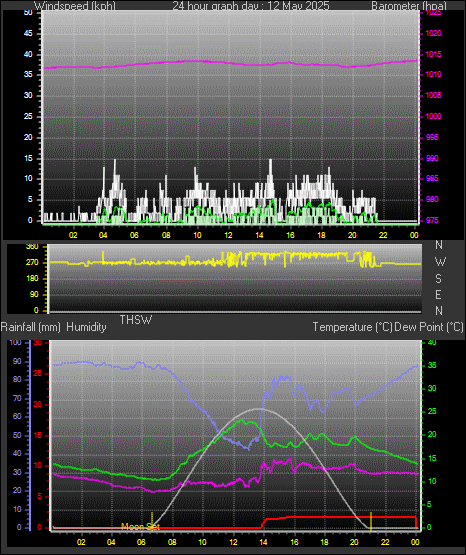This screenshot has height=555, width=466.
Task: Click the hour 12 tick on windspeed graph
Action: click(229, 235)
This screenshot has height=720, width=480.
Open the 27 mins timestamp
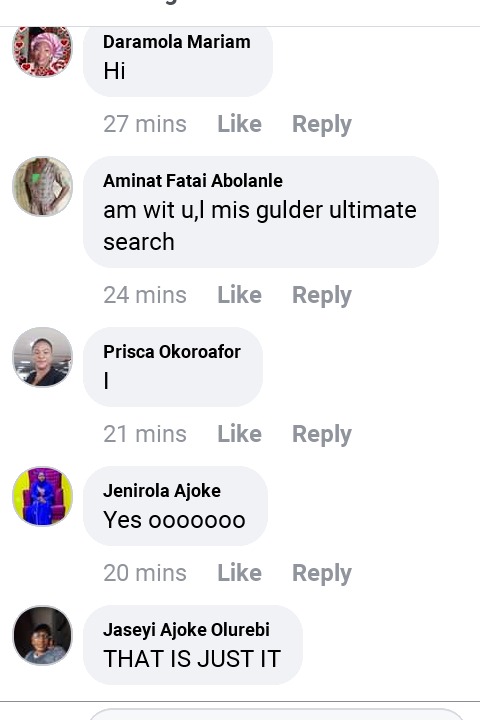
++++++
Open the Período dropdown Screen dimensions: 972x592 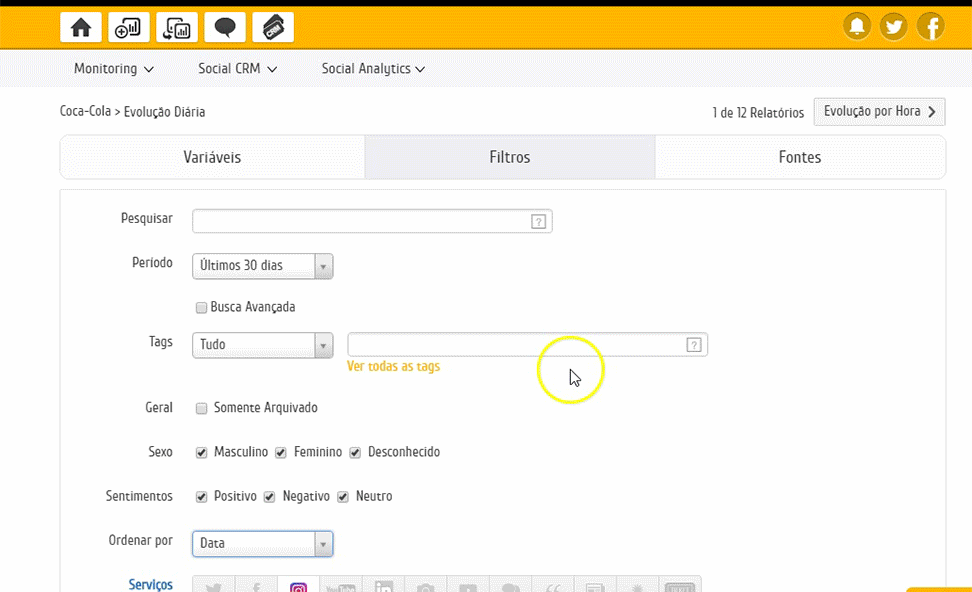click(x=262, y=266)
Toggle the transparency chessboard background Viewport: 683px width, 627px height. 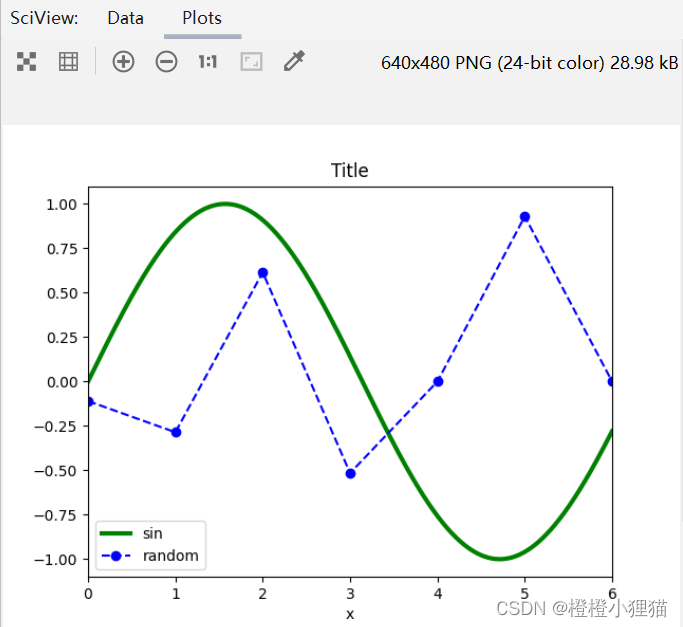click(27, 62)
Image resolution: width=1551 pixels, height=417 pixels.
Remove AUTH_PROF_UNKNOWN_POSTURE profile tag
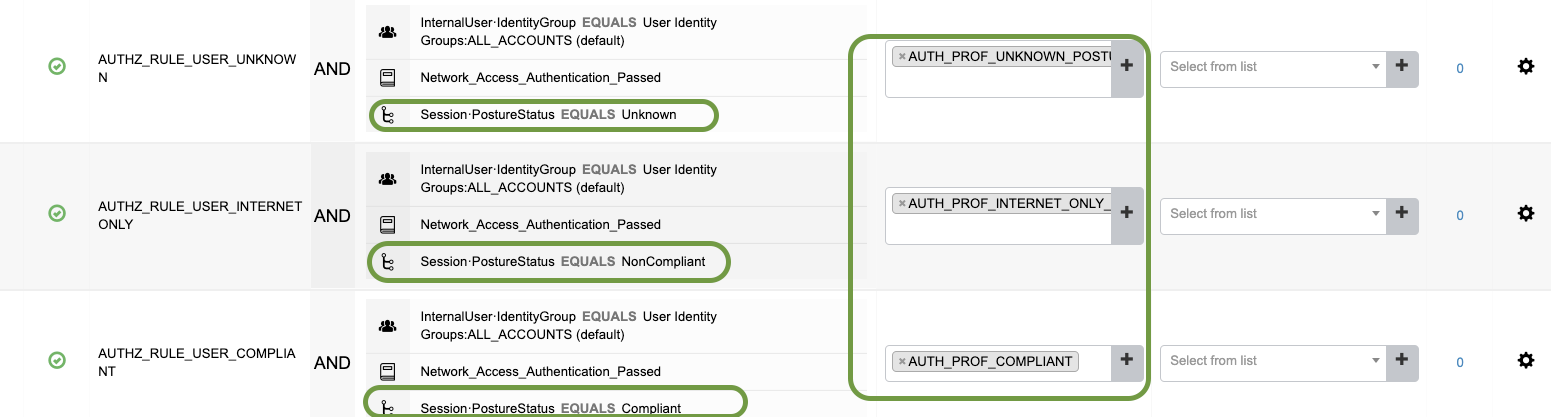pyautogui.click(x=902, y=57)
++++++
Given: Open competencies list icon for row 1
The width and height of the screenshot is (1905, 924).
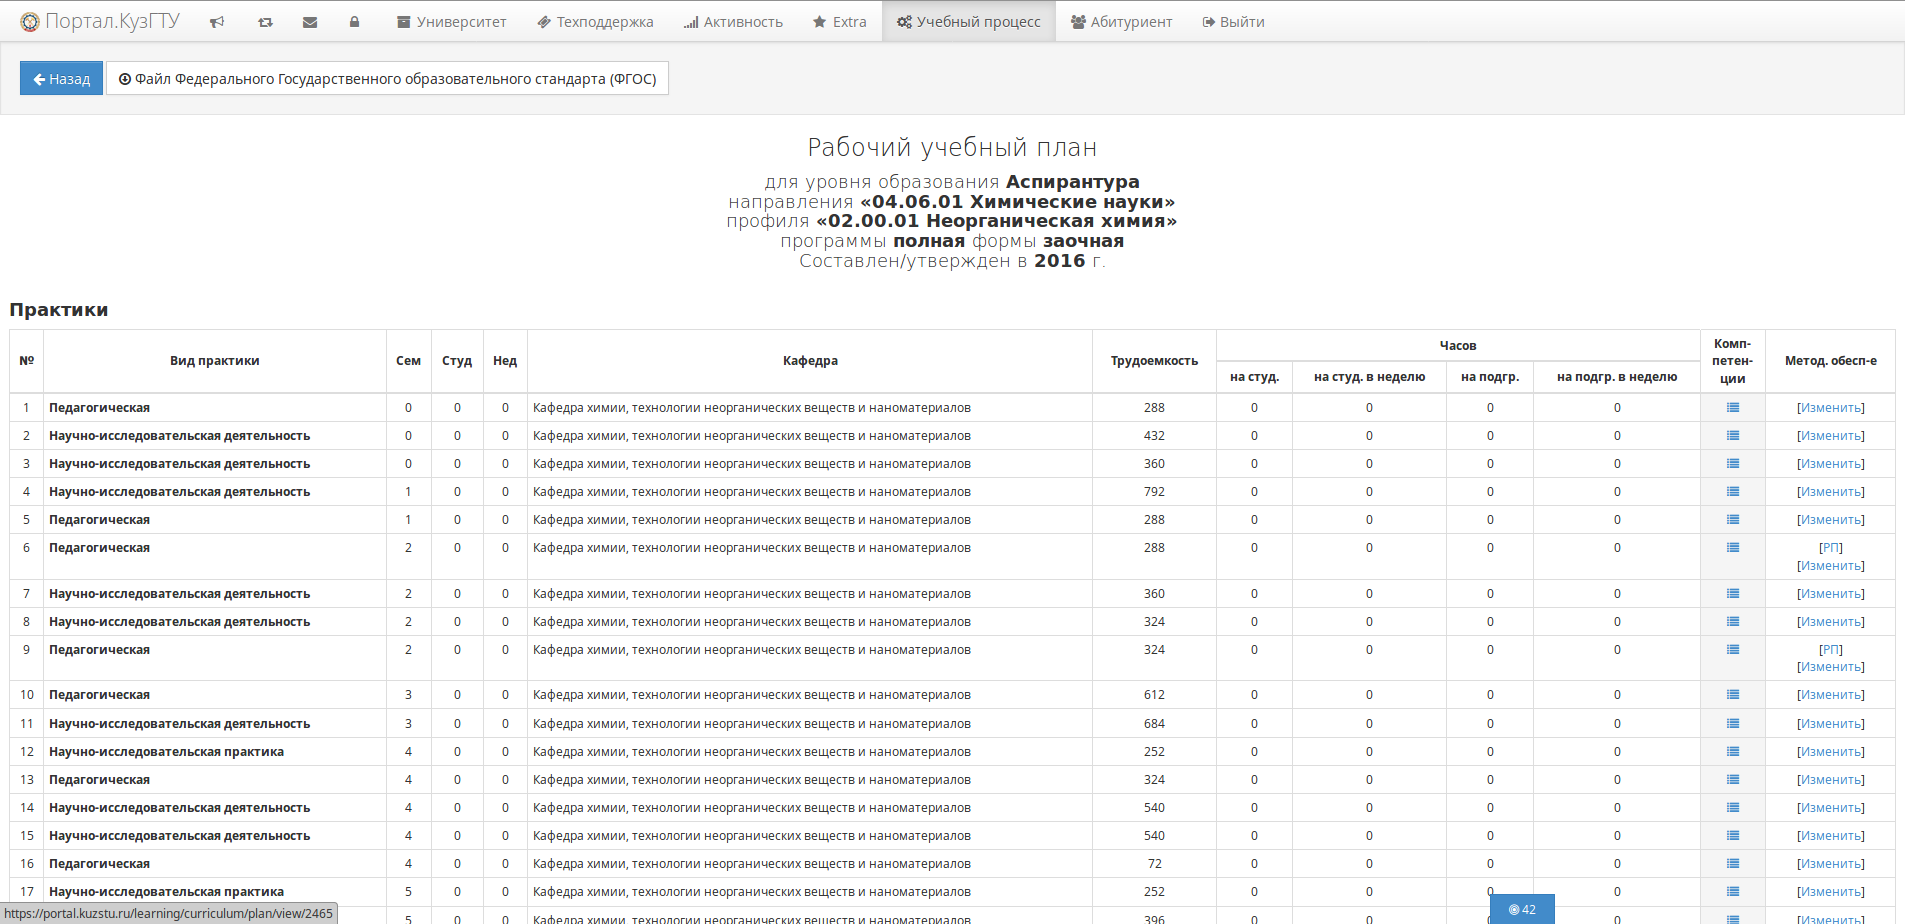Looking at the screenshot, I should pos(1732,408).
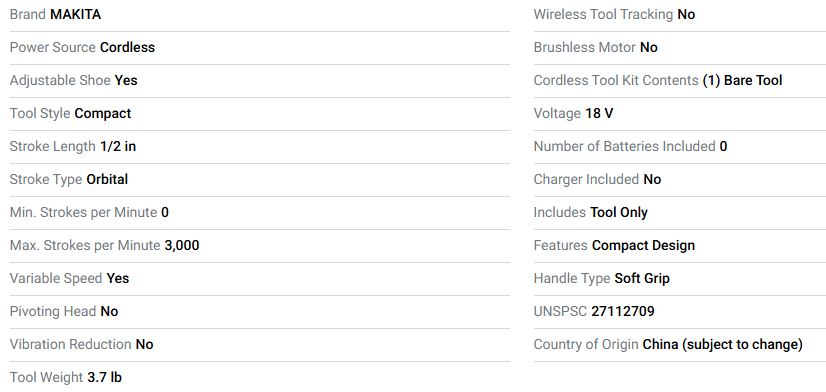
++++++
REQUEST:
Rewrite the rows above, beginning at the line that has "Image resolution: width=1551" and stopping after the line that has "pyautogui.click(x=902, y=57)". Replace "profile tag" with "profile label", change nothing else, and leave the pictures out.

SOLUTION TO THIS TASK:
Image resolution: width=1551 pixels, height=417 pixels.
Remove AUTH_PROF_UNKNOWN_POSTURE profile label
pyautogui.click(x=902, y=57)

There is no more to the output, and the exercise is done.